Palestinians believe that their most important accomplishment in these confrontations has been to focus world attention once again on the Israeli occupation.

>< "The lessons Israel should learn" - by Meir Pa'il
Palestinian blind terrorism and guerilla warfare have reached dimensions that are both painful and impressive from the standpoint of the use of force.

>< "A road littered with disappointment" - by Islah Jad
I was an active participant in the first uprising, and I have heard many people say that this uprising is the one that will liberate us.
================================

AN ISRAELI VIEW
A different peace process

by Yossi Alpher
=================================

At some point in the coming months or years, the Israeli-Palestinian peace process will be renewed, either willingly by the two sides or as a result of international intervention. Both peoples will either be represented by leaders who are genuinely interested in peace, or will be compelled by the international community to make peace. In either case, in formulating its positions Israel cannot ignore the legacy of a collapsed peace process and 18 months of armed confrontation. It will have to adopt an altered set of priorities, based on the lessons it has drawn. Some may make a settlement more difficult, others more negotiable.

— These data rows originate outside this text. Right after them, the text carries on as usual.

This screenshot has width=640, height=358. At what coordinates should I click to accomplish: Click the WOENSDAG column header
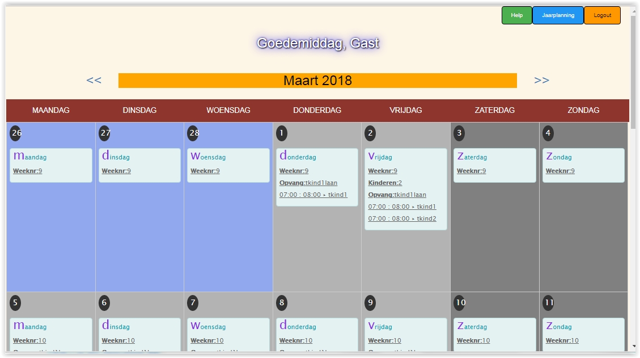(228, 110)

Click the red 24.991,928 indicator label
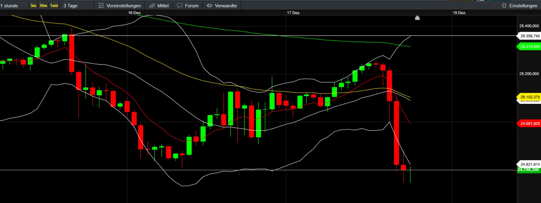[530, 124]
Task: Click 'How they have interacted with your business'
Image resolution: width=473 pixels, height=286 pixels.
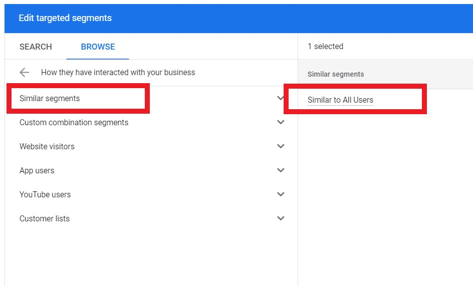Action: click(118, 73)
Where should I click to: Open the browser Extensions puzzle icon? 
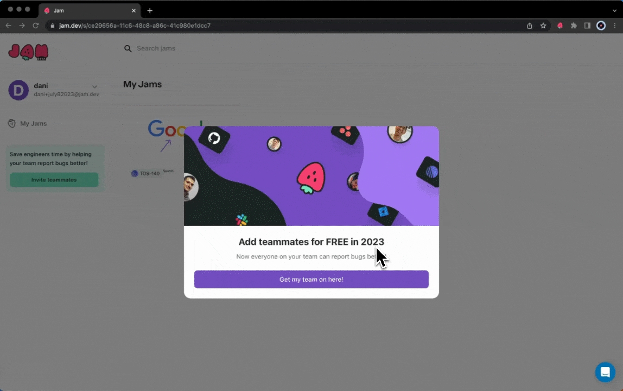(x=574, y=26)
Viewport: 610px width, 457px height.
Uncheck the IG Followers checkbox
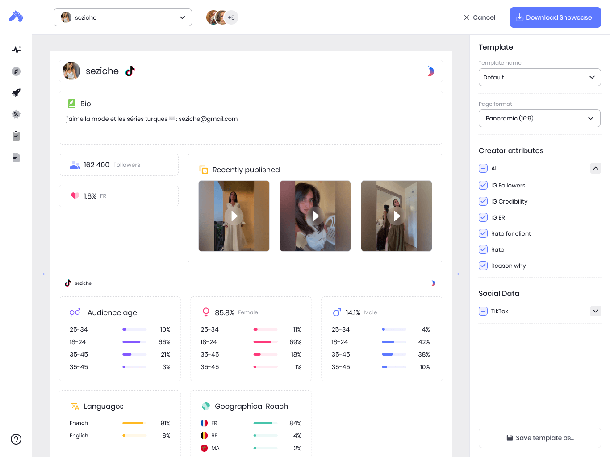pos(483,185)
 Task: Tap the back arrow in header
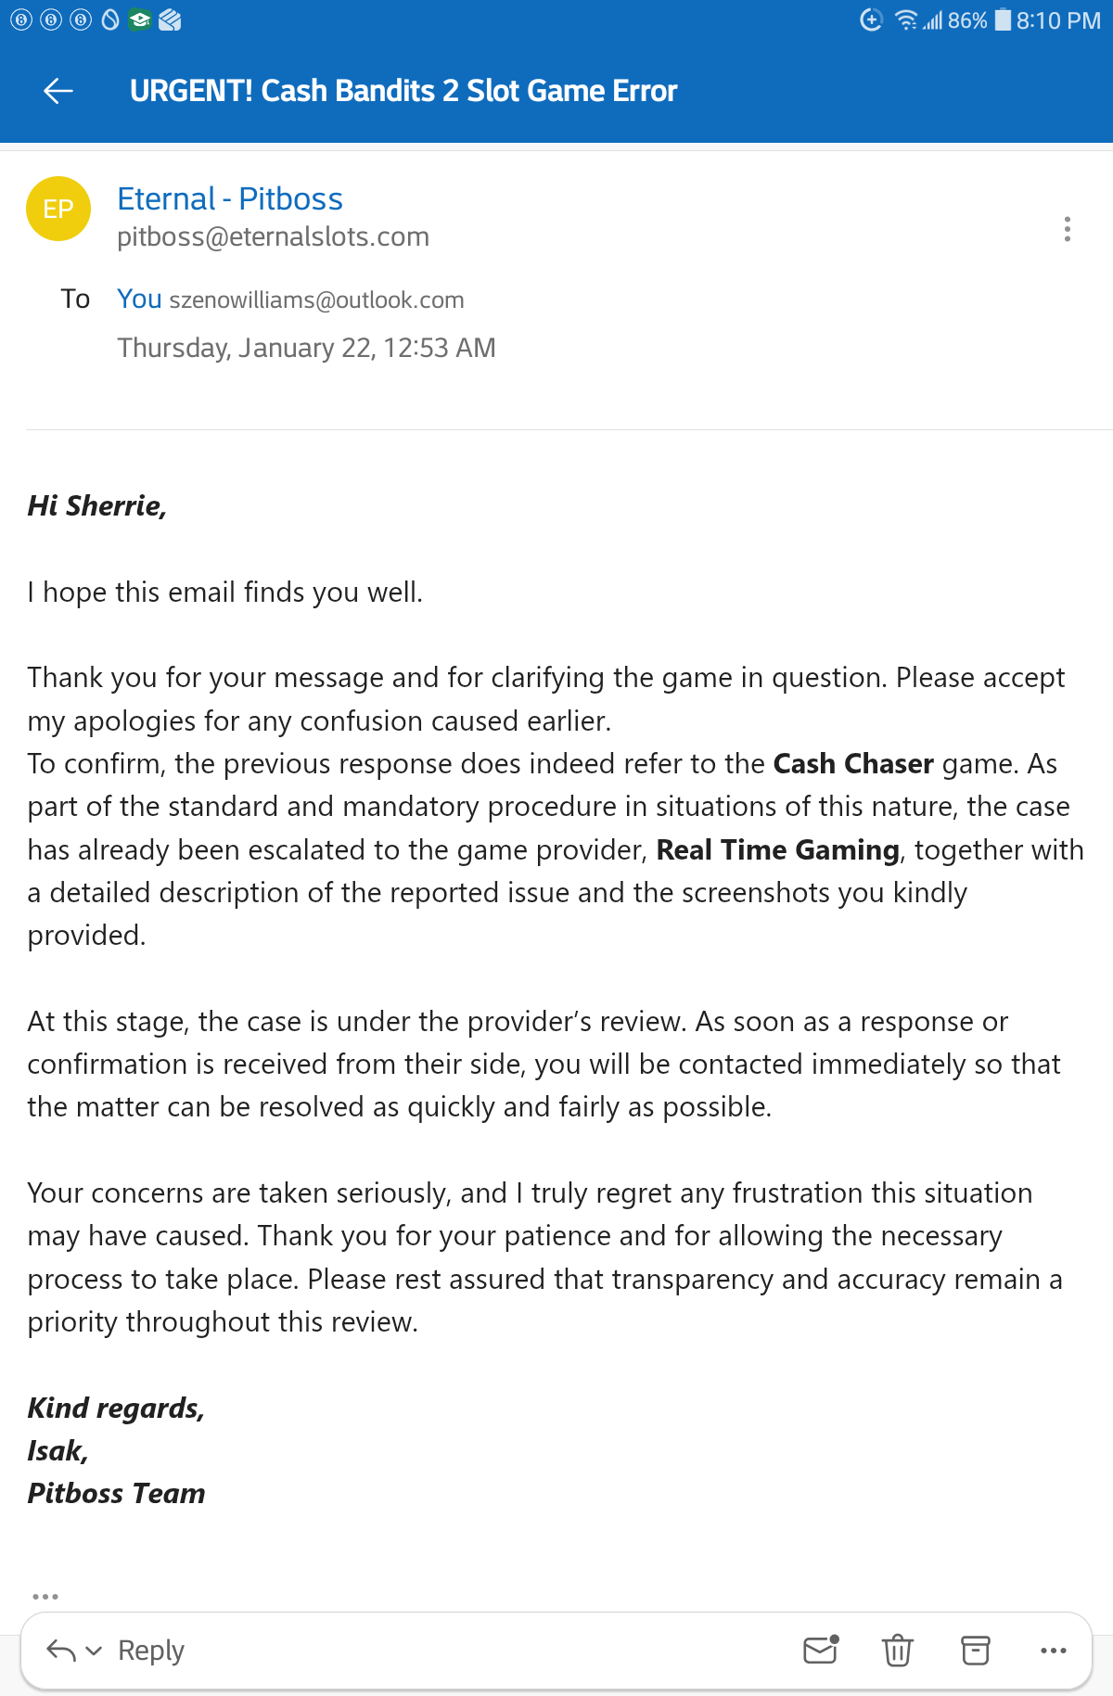point(58,91)
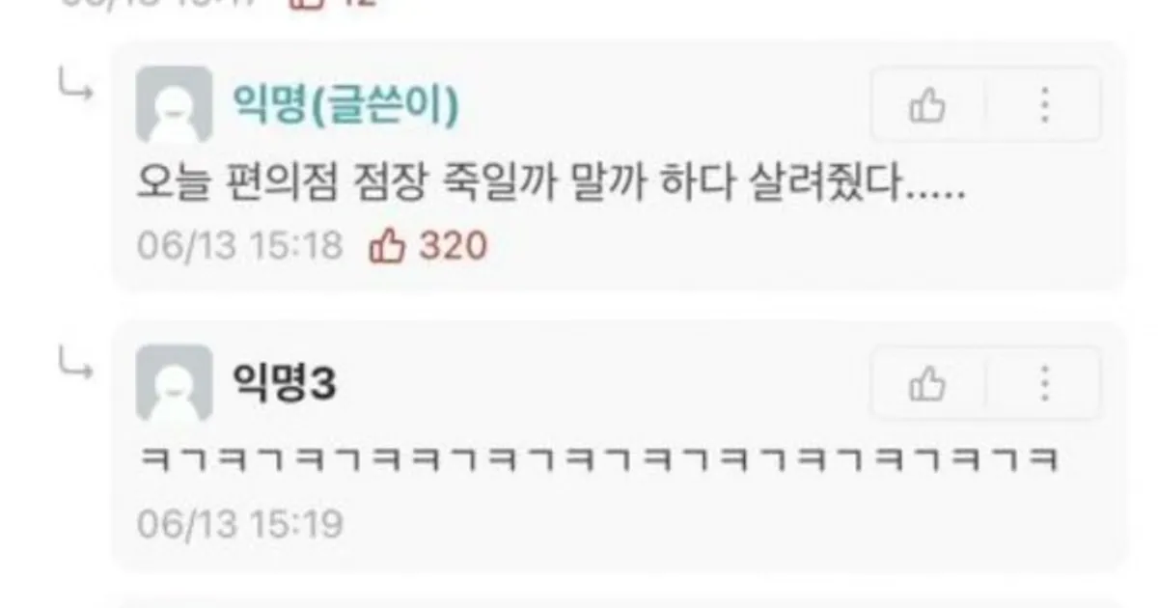Like the comment by 익명(글쓴이)
Viewport: 1158px width, 608px height.
(x=927, y=105)
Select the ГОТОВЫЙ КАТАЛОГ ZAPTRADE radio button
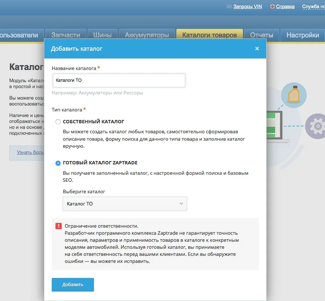 click(x=58, y=163)
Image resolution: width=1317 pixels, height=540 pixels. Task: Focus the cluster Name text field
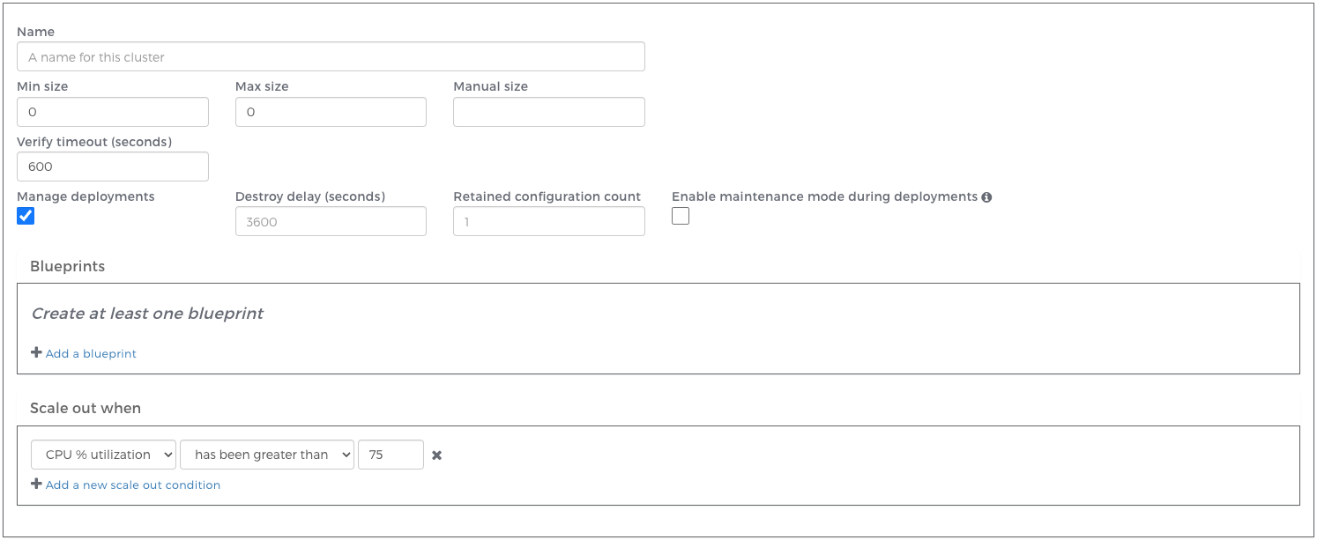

The key concepts are security, separation and enforcement.

The most important lessons regard security. After the experiences of Lebanon and Intifada II, it should be clear that the most effective current security threat to Israel (not to be confused with the non-conventional threats that loom on the horizon) is low level warfare waged by weak and unstable neighbors using guerilla and terrorist tactics and relying on regional and international sympathy.

Consequently, alongside Israel's conventional requirements to retain a capacity to defend itself from the Jordan Valley, maintain early warning stations in the West Bank, enforce demilitarization and enjoy overflight rights, it will have to insist on extremely strict security controls at entry points to Palestine from Jordan and Egypt, in order to interdict arms smuggling and infiltration. Violations will be met with automatic international sanctions. And a single, effective Palestinian security force, working initially under close international supervision, will replace the current mosaic of competing security bodies, many tainted by terrorism.

Security concerns also dictate that territorial and settlement issues be resolved so as to ensure that Israel's borders with Palestine are defensible at the tactical level, and that settlement annexation does not mandate the enlargement of Israel's Arab population. We must avoid situations in which an annexed settlement is vulnerable to attack, or where annexation of a settlement means including additional Palestinians within Israeli territory. This may mean annexing fewer rather than more settlements near the Green Line.

The increasingly dominant separation principle has already prompted some scholars and strategists to propose that Israel offer Palestine territorial compensation for annexation by redrawing the West Bank border to include Israeli Arab towns and villages just inside the Green Line. This would reflect Israel's growing concerns over the radicalization of the Israeli Arab community and the threat to Israel as a Jewish state--threats generated to a considerable extent by the Palestinian national struggle. However it is not clear whether this essentially 19th century idea of territorial swaps--settlements in exchange for Israeli Arab towns--would stand up to the scrutiny of Israel's High Court of Justice.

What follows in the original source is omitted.